NOT THE ARROW, NOT THE STONE, THE AXE NOT EVEN
BUT THERED BEEN ONLY ONE TOO YOUNG TO SWEAR

HAPPINESS HAD BEEN BEING SEEN ARISED
THE MAN BEEN PROTECTED FROM A BLOW
TRANS-FIXED FOLD, FROM A BELT, OF HIS THRONE
SHINY LIFE HAD BEEN TURNER INTO DEATH

See what I mean about the lyrics. You would be unlikely to catch it in the recorded performance. You’re caught up in the music. But, it wouldn’t be hard to fix this kind of thing, something the band might want to keep in mind.

The band does a solid metal performance too. Master in the Dark shows us some solid guitar work. It also demonstrates the ability of our female lead to flow with alternative musical directions. The girl is pretty good. You might not understand the lyrics all that well, but it really doesn’t matter, you get the message at an emotional level. And that should work in most instances.
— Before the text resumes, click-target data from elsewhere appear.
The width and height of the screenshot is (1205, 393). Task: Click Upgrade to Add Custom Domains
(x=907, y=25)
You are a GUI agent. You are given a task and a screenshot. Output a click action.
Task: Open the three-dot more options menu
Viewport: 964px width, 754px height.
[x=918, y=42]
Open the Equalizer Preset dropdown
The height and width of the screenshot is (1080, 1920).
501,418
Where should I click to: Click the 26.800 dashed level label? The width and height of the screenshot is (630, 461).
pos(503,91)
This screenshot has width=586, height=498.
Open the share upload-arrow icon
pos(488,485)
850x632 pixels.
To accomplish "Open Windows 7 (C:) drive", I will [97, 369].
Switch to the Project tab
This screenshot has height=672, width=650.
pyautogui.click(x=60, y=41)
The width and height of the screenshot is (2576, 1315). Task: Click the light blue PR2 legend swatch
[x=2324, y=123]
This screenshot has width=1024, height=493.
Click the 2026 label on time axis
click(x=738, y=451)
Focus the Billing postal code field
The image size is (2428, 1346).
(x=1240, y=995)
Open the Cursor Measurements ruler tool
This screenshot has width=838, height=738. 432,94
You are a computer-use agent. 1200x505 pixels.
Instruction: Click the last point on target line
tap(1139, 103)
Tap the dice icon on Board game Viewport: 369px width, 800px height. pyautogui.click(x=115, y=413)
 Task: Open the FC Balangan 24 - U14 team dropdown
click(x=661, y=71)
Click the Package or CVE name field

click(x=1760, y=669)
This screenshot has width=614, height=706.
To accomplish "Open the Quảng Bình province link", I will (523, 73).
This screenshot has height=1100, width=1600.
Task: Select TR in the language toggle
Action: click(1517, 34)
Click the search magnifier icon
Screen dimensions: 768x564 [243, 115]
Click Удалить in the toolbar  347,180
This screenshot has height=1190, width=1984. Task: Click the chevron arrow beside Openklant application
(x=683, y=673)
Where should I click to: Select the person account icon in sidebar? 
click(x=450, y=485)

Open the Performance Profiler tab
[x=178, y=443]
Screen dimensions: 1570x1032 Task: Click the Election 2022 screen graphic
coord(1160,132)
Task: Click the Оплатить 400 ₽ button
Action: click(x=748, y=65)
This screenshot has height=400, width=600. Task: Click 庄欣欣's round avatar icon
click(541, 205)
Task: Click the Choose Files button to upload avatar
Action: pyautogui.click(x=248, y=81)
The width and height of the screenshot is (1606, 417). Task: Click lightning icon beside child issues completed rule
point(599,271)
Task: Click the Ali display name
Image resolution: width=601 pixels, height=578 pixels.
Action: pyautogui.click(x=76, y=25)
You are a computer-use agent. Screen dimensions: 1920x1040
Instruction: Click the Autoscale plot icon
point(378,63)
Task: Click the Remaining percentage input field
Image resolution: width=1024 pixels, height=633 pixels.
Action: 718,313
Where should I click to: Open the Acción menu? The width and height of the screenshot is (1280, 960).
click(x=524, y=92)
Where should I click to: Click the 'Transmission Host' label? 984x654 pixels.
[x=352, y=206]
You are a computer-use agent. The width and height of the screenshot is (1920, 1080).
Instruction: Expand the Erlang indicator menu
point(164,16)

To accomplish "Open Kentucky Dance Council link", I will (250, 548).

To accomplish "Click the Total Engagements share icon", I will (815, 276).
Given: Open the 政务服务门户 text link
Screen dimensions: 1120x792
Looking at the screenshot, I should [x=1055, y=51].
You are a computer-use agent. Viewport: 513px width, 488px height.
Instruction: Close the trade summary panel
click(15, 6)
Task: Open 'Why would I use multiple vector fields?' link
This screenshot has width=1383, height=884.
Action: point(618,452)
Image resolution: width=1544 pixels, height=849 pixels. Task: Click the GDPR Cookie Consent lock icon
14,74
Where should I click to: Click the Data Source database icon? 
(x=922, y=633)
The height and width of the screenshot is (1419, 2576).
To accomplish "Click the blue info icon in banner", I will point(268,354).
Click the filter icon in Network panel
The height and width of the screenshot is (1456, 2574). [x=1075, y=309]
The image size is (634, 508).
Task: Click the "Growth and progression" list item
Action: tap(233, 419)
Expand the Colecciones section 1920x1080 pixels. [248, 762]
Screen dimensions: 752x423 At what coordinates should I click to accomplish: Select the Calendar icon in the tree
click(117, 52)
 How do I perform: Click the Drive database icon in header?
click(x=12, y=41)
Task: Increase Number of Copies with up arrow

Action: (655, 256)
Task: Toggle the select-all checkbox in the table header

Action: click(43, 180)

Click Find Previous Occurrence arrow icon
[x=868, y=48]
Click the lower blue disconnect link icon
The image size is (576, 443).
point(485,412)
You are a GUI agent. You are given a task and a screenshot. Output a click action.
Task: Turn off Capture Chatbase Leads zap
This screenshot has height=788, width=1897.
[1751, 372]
Interestingly enough, the CD ends with a track called “The End”. It’s a haunting sound. The lyrics are spoken. Klaudia goes dark and dusky here, over a haunting symphonic. There’s a great choral background, beautiful music to bring it all to a close. Not sure of the lyrics but they sure ain’t positive. . . you get the message that this is “THE END.” Kind of like the old Doors track. But very nicely done.

Well, you know I love Polish Gothic and this one sure doesn’t disappoint. They seem to have a feel for this kind of music. And, even if you can’t understand a word, you’ll get the message. And that’s what its all about.